:: Dataset records ::
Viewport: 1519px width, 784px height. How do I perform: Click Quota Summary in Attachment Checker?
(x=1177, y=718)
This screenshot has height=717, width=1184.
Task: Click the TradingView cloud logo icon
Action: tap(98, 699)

:: Work task ::
Transcribe every record. Match each line exactly.

:: Response to the task ::
Viewport: 1519px width, 784px height. How do I perform: Click Quota Summary in Attachment Checker?
(x=1177, y=718)
This screenshot has height=717, width=1184.
Task: Click the TradingView cloud logo icon
Action: tap(98, 699)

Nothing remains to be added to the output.